Ora, o verdadeiro Bloch vivia em Paris e era um Franz Wiener (ainda não Francis nem De Croisset) judeu de origem belga nascido em 1877 numa família abastada de Bruxelas. Com mãe inglesa que lhe tinha feito soar desde a infância o bom e altivo sotaque de Oxford; com um pai pintor e um avô paterno, gravador famoso a quem cabia a honra de ter gravado o primeiro selo de correio belga. No entanto, estas garantias de vida não molestada por dificuldades materiais não chegavam para dar uma resposta aceitável às suas maiores aspirações. Franz Wiener, com vinte anos de idade acrescentou-se à lista dos belgas fascinados pelos encantos culturais de Paris. E para lá foi a fazer versos, a escrever prosas onde se pressentiam o tom e a agilidade que denunciam boas vias para o jornalismo, a mostrar que amava a vida com tudo o que ela oferecia aos de uma sociedade culta e mundana, a impressionar pela invulgar graça snob do trato, a que lhe garantiu boa presença e fama nos salões. Protegido desde logo por Octave Mirbeau e por Clemenceau, que acreditaram na promessa literária que brilhava nos constantes rasgos do seu talento verbal, escreveu para Le Figaro, para Le Gaulois, para a Revue des Deux Mondes.

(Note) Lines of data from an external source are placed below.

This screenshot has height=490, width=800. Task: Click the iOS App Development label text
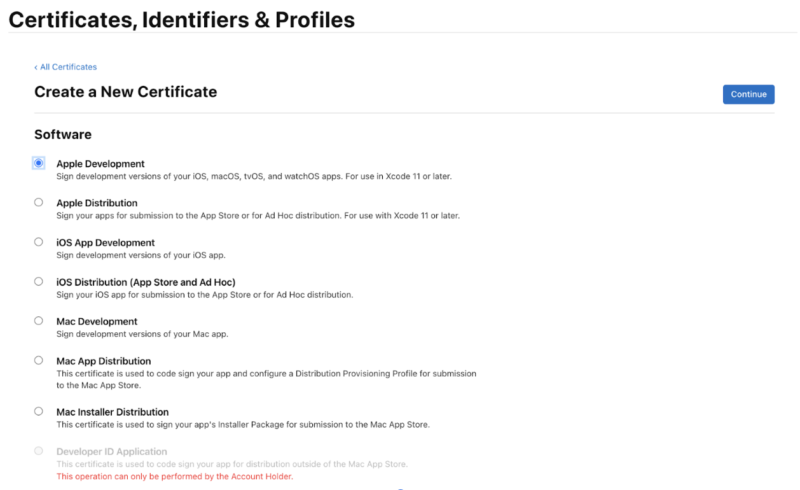pyautogui.click(x=105, y=243)
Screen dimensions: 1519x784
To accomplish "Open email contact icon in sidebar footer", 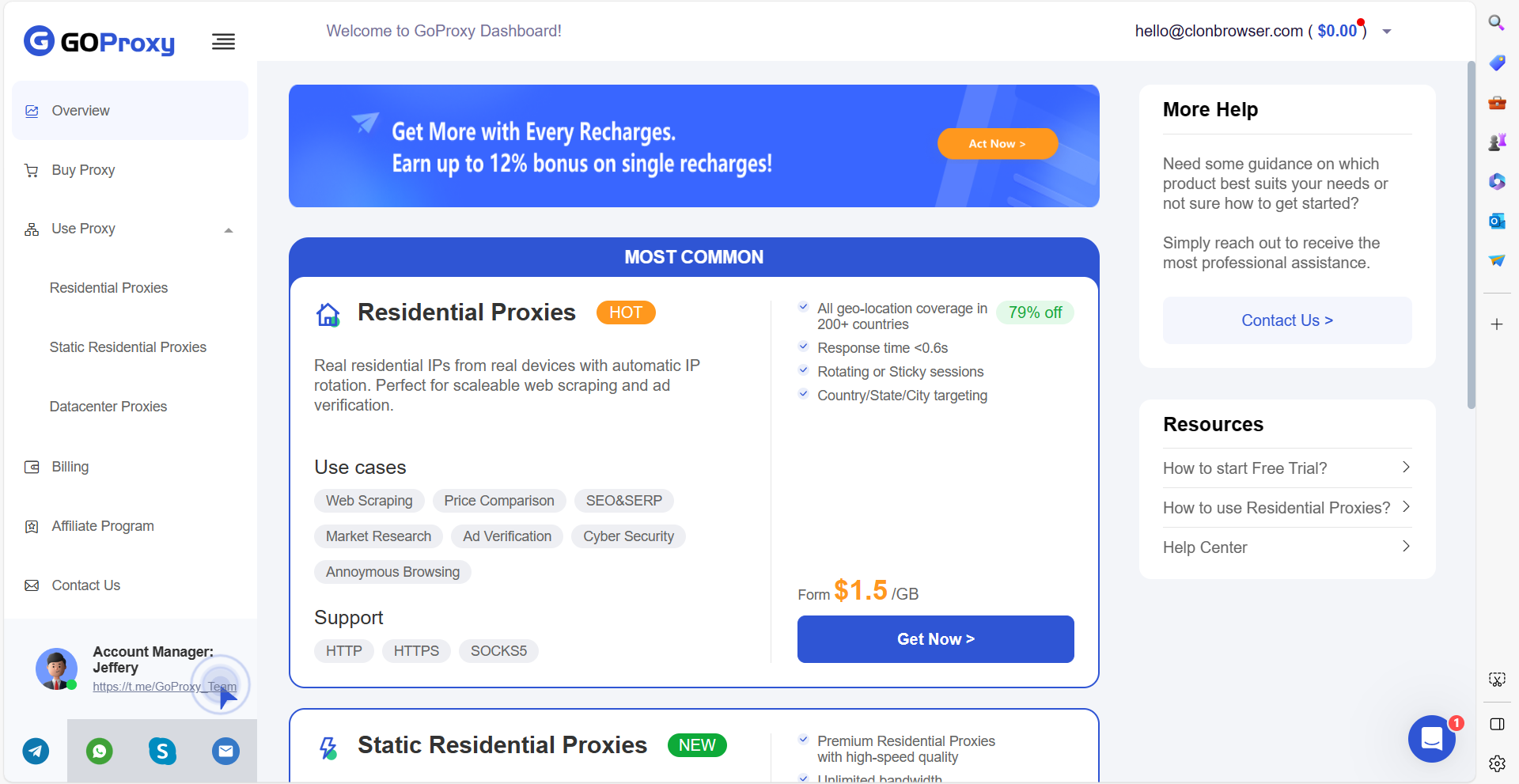I will 225,751.
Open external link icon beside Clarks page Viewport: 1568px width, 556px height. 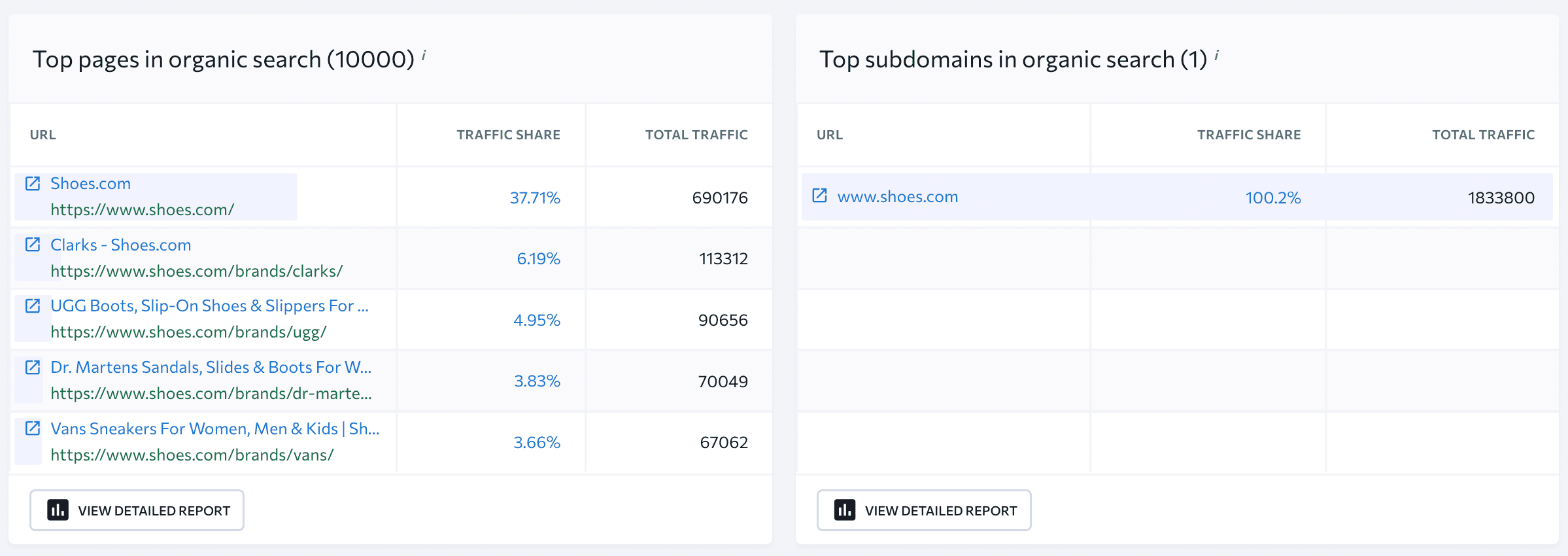(33, 245)
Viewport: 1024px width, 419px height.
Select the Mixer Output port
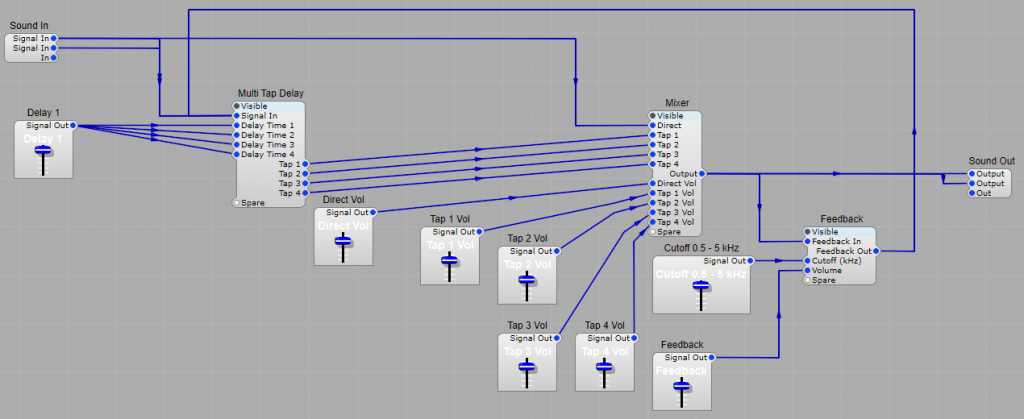point(701,174)
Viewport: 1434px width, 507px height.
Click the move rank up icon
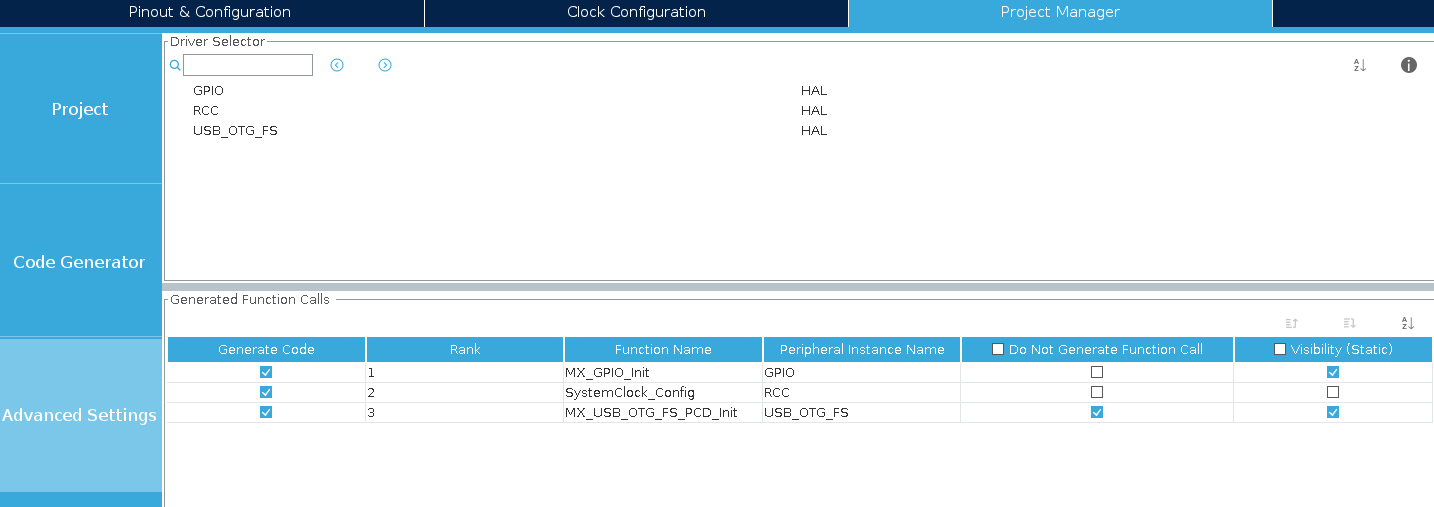[1291, 323]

Mas Franz Wiener, com um apelido que o deixava preso ao desconforto da sua ascendência judaica numa época abalada a cada passo por fortes reacções anti-semitas, queria ser francês por inteiro. E conseguiu-o, registado como cidadão da França nos papéis da identidade e a poder mostrar-se sob a maior inocência de um nome que era Francis Wiener de Croisset. (Ele explicava ao espanto dos mais próximos o seu De Croisset por um apego sentimental a Flaubert, que datava a sua correspondência de um lugar com este nome.) No entanto, Wiener talvez soasse excessivamente a germânico e a judaico para os seus desejos de «inegável autenticidade francesa»: esqueceu-o, portanto, e amputou-o para poder chamar-se (na literatura e fora dela) apenas Francis de Croisset.

[…]

Os seus últimos três anos de vida, desde 1934 a 1937, foram vividos de novo em Paris e na avenida Gabriel, ali tão perto da praça da Concórdia, numa moradia hoje referenciada com o seu nome. Em 1935 publicou La Dame de Malacca, um romance; no ano seguinte, o Thêatre des Ambassadeurs levou à cena Le Pélican ou Une étrange famille, uma peça escrita por si mas adaptada de Somerset Maugham; mas já não conseguiu terminar La Côte de Jade, onde fazia o relato de uma sua viagem à Indochina francesa. Francis de Croisset somava patologias com forte probabilidade de uma falência orgânica. Morreu com sessenta anos de idade no hospital americano de Neuilly-sur-Seine.